Go through the entries below from the first line and transcribe each one exactly, ending with the line that contains "Open the police officer photo on left".

(Supplied data):

......

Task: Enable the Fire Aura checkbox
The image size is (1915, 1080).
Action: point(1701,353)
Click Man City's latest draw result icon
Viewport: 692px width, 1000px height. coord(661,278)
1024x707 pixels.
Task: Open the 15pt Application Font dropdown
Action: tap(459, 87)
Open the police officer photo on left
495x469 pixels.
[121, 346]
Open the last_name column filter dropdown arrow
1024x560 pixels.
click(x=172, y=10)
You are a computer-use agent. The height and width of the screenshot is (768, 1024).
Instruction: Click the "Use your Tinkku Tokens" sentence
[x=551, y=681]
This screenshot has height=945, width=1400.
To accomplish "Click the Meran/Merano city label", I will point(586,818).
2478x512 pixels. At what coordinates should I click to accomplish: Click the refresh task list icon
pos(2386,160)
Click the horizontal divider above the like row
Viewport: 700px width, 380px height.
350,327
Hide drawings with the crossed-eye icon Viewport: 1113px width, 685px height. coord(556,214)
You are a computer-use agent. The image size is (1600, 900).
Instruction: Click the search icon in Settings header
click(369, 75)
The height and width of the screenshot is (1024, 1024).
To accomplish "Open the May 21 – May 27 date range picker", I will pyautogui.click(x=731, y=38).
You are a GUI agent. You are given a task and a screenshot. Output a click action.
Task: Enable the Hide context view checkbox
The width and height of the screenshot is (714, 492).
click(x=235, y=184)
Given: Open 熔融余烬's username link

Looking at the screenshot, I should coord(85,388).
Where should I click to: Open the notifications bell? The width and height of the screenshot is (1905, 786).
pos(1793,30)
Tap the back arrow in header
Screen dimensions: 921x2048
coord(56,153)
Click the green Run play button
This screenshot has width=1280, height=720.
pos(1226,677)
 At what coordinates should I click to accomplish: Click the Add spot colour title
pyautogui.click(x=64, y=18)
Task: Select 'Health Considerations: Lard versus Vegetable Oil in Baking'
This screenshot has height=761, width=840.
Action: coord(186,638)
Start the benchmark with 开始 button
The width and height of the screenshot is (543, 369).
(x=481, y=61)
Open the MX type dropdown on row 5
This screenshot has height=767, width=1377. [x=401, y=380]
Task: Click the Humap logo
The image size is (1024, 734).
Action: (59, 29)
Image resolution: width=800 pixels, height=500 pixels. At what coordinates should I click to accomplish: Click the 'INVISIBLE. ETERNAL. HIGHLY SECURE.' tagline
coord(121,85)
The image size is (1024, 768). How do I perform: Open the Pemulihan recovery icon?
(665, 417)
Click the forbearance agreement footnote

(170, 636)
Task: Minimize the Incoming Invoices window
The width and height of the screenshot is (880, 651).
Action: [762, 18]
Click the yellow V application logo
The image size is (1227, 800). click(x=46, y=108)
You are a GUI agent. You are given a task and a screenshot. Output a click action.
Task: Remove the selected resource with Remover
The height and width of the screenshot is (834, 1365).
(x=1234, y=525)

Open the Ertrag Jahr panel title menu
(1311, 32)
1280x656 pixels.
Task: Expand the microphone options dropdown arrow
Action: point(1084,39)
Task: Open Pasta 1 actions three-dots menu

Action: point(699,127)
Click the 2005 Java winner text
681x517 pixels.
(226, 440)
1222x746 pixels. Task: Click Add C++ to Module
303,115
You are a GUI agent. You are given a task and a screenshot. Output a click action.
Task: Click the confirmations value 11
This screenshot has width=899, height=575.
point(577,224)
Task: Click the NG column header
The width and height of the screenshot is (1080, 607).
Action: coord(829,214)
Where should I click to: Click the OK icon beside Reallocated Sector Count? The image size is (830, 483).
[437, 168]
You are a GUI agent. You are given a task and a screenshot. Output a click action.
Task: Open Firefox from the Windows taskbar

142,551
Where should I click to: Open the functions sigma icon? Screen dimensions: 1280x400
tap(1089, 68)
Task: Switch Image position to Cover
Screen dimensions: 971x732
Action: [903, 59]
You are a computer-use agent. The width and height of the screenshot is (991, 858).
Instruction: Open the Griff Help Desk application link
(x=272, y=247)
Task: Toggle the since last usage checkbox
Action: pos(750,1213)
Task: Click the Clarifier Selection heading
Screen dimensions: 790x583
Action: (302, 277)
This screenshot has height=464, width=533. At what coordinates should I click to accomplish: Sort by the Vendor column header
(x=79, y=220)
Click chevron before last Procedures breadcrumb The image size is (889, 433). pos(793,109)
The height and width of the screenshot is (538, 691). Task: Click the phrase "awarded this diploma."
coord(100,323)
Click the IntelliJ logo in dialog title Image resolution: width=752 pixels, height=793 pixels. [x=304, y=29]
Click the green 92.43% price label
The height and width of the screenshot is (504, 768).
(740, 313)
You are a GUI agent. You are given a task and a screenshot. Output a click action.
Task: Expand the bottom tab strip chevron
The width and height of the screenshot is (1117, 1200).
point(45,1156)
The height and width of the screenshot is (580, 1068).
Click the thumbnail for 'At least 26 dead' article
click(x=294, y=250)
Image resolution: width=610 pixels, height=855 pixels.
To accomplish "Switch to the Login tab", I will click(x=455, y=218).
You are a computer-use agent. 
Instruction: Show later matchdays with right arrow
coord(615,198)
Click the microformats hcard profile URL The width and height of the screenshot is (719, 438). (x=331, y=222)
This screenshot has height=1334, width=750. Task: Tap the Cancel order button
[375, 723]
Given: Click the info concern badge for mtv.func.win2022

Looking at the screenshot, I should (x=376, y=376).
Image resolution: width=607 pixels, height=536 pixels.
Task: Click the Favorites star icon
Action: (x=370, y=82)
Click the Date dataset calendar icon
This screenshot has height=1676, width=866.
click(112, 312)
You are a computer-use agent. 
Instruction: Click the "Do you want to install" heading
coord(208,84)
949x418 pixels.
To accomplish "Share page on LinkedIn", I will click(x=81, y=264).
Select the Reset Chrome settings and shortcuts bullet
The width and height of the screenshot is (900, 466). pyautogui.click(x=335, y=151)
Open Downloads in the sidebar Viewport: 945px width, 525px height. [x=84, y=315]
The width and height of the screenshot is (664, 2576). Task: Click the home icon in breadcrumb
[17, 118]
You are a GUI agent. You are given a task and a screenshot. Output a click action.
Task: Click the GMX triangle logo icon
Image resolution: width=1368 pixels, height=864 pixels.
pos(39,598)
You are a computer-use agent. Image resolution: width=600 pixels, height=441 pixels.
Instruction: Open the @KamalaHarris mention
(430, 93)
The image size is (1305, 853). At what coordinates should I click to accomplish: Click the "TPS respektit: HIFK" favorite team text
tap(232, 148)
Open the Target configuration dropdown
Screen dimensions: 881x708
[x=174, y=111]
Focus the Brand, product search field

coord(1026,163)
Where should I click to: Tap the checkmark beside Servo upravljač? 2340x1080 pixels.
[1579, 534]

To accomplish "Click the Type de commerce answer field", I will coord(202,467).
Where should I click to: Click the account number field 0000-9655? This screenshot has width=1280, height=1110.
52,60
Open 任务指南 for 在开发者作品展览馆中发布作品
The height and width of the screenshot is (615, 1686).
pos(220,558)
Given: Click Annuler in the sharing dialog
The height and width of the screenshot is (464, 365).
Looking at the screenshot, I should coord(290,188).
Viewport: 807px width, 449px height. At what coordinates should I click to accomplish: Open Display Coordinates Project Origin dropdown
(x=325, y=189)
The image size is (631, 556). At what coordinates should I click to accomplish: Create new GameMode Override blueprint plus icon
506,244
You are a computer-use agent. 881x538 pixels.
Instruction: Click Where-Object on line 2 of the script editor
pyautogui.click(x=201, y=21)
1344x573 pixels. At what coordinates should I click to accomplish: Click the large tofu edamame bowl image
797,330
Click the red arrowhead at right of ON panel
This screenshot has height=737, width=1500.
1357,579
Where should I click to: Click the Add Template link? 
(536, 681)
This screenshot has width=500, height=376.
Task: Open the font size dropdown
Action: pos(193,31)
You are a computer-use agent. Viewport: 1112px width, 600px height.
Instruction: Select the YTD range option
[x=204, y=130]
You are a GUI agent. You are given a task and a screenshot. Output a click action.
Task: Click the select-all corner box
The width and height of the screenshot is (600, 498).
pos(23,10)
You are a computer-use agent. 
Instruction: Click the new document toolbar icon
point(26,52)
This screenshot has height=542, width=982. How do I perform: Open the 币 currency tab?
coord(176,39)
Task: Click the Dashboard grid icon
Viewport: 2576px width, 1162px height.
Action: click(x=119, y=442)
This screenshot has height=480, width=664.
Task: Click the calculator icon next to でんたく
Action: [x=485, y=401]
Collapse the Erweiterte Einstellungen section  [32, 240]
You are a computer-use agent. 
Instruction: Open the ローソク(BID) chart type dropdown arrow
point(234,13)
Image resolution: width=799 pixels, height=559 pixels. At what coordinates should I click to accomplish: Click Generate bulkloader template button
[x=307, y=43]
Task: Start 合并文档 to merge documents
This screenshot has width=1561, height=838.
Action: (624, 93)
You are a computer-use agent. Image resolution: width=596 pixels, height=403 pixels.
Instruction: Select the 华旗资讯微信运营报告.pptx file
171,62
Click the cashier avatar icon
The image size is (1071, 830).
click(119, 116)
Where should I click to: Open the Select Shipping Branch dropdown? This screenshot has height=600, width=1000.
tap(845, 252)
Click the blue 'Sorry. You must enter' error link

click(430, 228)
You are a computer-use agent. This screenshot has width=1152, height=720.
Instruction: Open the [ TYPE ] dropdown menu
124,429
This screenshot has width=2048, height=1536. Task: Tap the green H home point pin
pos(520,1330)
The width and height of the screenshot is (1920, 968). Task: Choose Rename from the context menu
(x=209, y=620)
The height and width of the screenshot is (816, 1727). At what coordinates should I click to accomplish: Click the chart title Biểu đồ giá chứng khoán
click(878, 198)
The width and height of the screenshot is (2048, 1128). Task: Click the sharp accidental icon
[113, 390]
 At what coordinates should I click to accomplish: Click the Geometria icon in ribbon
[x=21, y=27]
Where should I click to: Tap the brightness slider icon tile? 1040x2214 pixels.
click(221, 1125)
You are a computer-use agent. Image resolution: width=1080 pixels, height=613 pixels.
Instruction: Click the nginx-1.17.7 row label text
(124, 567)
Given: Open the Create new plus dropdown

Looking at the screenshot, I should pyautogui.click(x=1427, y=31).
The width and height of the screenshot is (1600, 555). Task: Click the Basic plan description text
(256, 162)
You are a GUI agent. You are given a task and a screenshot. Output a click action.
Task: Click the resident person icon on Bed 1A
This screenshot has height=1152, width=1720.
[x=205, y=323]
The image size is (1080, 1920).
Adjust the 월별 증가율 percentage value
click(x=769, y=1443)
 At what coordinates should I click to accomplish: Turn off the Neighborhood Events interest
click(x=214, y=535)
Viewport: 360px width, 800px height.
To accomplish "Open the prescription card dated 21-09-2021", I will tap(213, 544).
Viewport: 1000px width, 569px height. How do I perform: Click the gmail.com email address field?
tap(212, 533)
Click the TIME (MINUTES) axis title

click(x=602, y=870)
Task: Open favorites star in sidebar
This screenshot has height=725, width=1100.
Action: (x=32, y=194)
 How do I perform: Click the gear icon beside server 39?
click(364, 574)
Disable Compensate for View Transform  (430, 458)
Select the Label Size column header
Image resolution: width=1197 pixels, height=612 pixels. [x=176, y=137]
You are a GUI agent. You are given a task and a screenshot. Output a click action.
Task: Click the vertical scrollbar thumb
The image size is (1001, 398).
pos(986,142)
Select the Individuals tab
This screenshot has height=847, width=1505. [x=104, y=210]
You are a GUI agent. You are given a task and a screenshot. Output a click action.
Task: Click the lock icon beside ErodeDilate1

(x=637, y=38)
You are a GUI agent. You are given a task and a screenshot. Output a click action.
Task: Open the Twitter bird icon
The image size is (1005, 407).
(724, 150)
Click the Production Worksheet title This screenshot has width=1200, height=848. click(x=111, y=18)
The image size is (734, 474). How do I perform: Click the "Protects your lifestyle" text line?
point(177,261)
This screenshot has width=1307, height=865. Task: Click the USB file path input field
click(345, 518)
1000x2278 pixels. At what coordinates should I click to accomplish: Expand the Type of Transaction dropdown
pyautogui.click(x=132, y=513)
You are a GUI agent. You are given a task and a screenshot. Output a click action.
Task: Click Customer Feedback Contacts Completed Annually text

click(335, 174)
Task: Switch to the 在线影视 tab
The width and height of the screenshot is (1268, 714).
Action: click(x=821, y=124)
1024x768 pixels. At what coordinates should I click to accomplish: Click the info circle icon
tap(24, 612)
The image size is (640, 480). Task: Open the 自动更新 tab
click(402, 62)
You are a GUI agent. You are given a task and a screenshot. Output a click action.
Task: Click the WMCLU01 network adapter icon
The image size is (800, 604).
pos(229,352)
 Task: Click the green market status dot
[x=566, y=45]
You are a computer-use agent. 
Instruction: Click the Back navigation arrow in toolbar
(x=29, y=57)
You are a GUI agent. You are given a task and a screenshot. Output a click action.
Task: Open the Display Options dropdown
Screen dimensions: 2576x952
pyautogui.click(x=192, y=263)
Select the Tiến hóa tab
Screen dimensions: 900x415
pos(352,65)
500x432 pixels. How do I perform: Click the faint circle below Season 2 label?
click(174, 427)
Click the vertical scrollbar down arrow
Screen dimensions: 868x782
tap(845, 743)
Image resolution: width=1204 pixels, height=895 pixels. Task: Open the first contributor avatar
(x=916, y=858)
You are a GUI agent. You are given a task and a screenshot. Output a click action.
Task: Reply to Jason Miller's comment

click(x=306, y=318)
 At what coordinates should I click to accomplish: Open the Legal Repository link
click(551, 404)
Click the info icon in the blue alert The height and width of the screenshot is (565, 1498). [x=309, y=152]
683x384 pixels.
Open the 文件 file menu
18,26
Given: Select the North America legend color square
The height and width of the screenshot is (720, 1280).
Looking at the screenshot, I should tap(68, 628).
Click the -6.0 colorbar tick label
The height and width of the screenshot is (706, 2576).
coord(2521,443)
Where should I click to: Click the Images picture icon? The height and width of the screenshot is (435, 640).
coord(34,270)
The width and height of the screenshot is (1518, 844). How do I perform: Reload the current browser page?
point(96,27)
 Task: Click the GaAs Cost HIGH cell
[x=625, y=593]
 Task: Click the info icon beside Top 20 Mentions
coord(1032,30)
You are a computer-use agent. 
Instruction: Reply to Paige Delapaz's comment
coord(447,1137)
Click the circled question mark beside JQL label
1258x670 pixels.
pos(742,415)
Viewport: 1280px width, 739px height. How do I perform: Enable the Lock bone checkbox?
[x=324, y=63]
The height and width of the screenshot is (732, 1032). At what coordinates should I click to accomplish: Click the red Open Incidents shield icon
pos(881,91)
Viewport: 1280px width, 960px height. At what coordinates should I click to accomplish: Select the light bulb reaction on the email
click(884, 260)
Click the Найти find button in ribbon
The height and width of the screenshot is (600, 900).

......

(Answer to this task):
Task: Enable the Fire Aura checkbox
The image size is (1915, 1080).
Action: point(1701,353)
Click Man City's latest draw result icon
Viewport: 692px width, 1000px height. coord(661,278)
1024x707 pixels.
Task: Open the 15pt Application Font dropdown
Action: tap(459, 87)
Open the police officer photo on left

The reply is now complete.